▶ _Try it_
For each line below that contains the string "agent", copy that line.
**** Entries shown
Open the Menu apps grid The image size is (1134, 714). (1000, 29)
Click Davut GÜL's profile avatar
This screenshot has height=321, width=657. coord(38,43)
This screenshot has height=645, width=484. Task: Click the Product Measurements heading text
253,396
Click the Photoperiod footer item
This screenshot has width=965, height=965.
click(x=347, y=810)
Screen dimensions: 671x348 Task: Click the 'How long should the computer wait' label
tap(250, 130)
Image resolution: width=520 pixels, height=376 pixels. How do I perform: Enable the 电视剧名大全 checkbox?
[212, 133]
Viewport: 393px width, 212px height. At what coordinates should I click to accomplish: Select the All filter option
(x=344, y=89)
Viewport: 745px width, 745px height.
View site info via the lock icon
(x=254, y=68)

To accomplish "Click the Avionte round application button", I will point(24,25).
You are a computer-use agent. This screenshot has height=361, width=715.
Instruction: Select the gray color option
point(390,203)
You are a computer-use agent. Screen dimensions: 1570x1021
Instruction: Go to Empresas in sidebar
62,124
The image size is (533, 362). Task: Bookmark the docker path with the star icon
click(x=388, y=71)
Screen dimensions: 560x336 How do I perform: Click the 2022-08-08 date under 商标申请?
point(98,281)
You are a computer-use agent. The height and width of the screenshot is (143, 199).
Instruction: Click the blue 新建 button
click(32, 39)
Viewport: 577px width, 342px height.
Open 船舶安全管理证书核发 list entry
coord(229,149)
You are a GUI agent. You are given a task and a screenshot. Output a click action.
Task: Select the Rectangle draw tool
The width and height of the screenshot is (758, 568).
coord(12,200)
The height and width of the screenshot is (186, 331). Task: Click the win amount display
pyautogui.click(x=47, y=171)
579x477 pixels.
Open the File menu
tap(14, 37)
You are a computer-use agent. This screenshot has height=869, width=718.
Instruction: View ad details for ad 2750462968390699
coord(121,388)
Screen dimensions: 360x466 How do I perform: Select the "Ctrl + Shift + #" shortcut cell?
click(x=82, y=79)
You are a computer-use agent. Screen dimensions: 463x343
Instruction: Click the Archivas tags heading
********
▶ _Exercise result_
You are a computer-use agent. This screenshot has height=361, width=715.
You are a computer-use agent. Screen dimensions: 1570x1021
You are a computer-use agent. The height and width of the screenshot is (143, 199).
You are a GUI agent. You are given a task and a screenshot. Output a click action.
You are a computer-use agent. This screenshot has height=869, width=718.
You are a computer-use agent. Screen dimensions: 463x343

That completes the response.